After I led my workshop at WCML this year, I got a few questions about my cell phone policy in class.  I have a fairly strict policy about the use of tech in FSL class.  I have to have such a policy: cell phones are not allowed for personal use in the school, and some of my colleagues aren't completely sold on using cell phones in the classroom.  And I understand their position, they have legit concerns.  My classroom cell phone policy is rigid enough that I hope I cover these concerns, but open enough that the students feel they can use the tech when they need it-- not only when I say they can.

I think its important to say that my practice changes from class to class.   For some classes, I am heavier on the consequences than others.  In others the policy has changed a few times to suit the class I am teaching.  You know your classes-- so you create the policy that works the best for them and their abilities.  So this is a choose your own adventure post.  Choose your class' own tech adventure!

The first thing I do is co-create a list of expectations and guidelines for tech use in the classroom.  (We add the sarcastic comments together.)  Students know that they are to use the tech for work only. These guidelines are posted on my cart, and on the screens of the iPads and other tech I use in class.  Not once have I heard, "I didn't know" when I've busted a student.  Sometimes the students quote the blue comments after I recite a rule.

Inevitably, when a student does something they shouldn't with the tech we're using, I have a series of consequences that I choose from depending on the severity of the transgression.

Transgression 1: Device not present on the top right corner of desk or table.

This rule was added not too long ago, because students were trying to be sneaky with their tech.  Now, all students know (and habitually place) their cell phones and iPad on the top corner of their desk when they sit down.  If they have a device that I don't see from the beginning of the class, they get a level one consequence.

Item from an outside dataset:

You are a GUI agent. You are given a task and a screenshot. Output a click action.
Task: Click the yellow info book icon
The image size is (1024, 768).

Transgression 2: Failing a Screen Check.

During any activity, I can say to the class "Les écrans" signalling a screen check from all students.  They must show me their screens without changing anything.  And I know if they have changed anything, because their device will be on the home screen.  If they are honest, it is a level one consequence.  If they are not honest, level 2 consequence. 

Transgression 3: Breaking our Tech-pectations agreements.

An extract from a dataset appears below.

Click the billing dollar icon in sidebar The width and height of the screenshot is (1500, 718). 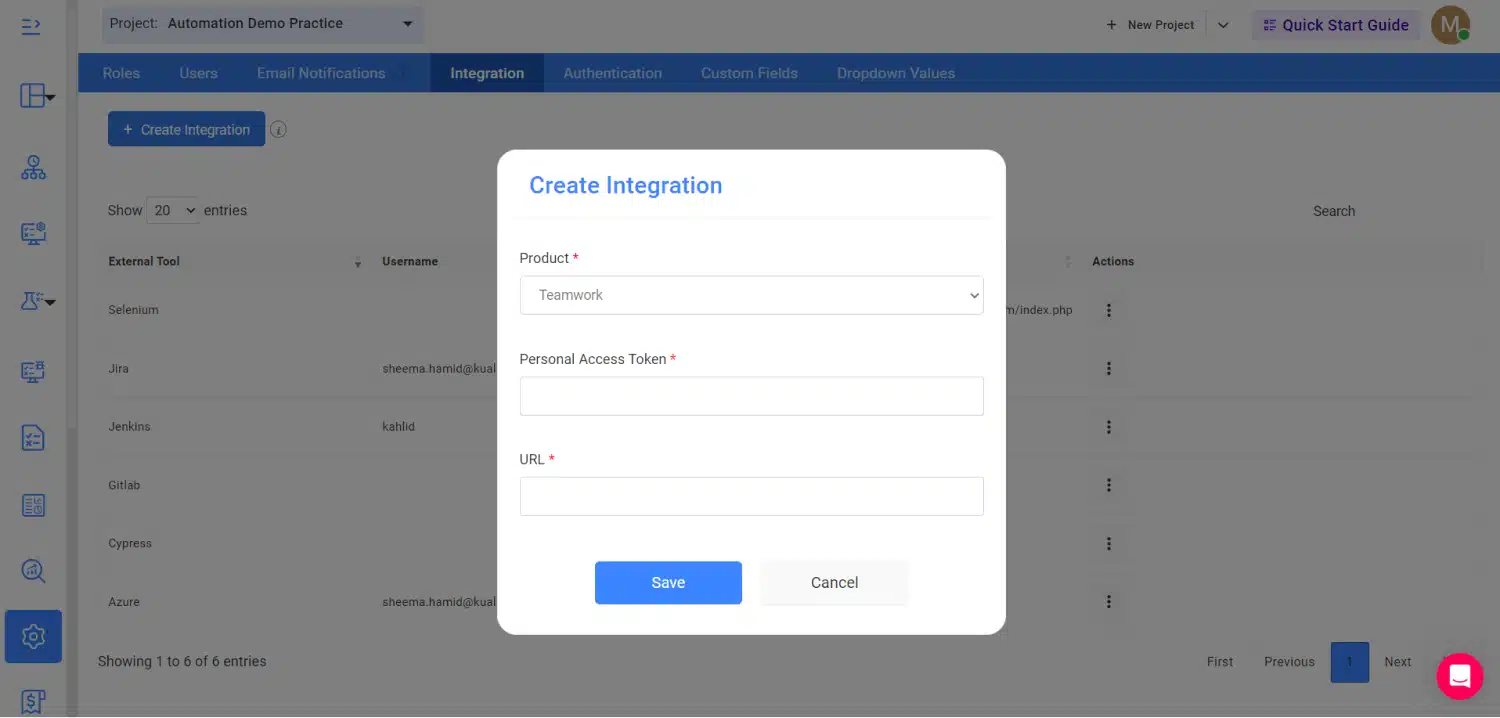point(33,701)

Usually its a level 2 consequence because they should know better by now.  


My consequences are 2 leveled: Level 1, less serious, level 2 more serious, and usually includes a "heart-to-heart" chat/ lecture with me during their break.

Level 1 If the tech is necessary to complete the classwork, students become my special friends.  They get to sit with me whee I can see their screens, and work there for the rest of the period.  We all know how much teens love sitting right beside the teacher.

Level 1 If the tech is not necessary to complete the classwork, students lose their device to the l'oubliette, our lime green cell phone dungeon.  Most of my students are honest if they get caught doing something they shouldn't.  My grade 8s even made a song for times when the oubliette claims another cell phone: (To the tune of "Alouette"- Oubliette/ gentille oubliette./Oubliette/ madame va oublier.) I always forget about the phones in my oubliette. 

Level 2 If the tech is necessary to complete the classwork, students become my "pages." That is, they work for me.  They sit with me for the remainder of the time that it takes to complete the project, a short lecture on "trust" and they get to do my bidding.  They hand out books and sheets, and collect them too.

Level 2 If the tech is not necessary to complete the classwork, student loses device to the oubliette for the remainder of the class.  A chat at break, and an agreement contract.  Time in the oubliette varies too; first time, for the class.  Second time for the day.  Third time, their parents must pick the device up from the office. 

Sometimes, it is necessary to be a little creative with the consequences.  One of my students was consistently going off-task with his phone.  I confiscated it until lunch.  I locked his phone, and emailed the password to his mother.  He could still answer class from people, and make emergency calls, but he couldn't unlock it to do anything else.  I haven't had a problem since them.  Probably won't fall for it again, though.

* Of course, these "transgressions" are not the more serious problems such as looking at inappropriate materials; or cyber bullying or taking pictures/ recordings in class.  These are minor, off-topic, "look at the shiny!" infractions.  For more serious problems, I involve the school administration and follow our internet policies in place. 

My tech policy works well for me.  I know it seems very strict, but it works for my situation as a Core FSL teacher on a cart with students on rotary.  Additionally, I use humor in the enforcement of my policy, so its not as harsh as it may seem.  So far, it has been very effective in managing my classes' use of their own devices in FSL class.  My policy will change as I need it to. 

What is your class room tech policy?  Are you a rotary teacher?  What tips do you have?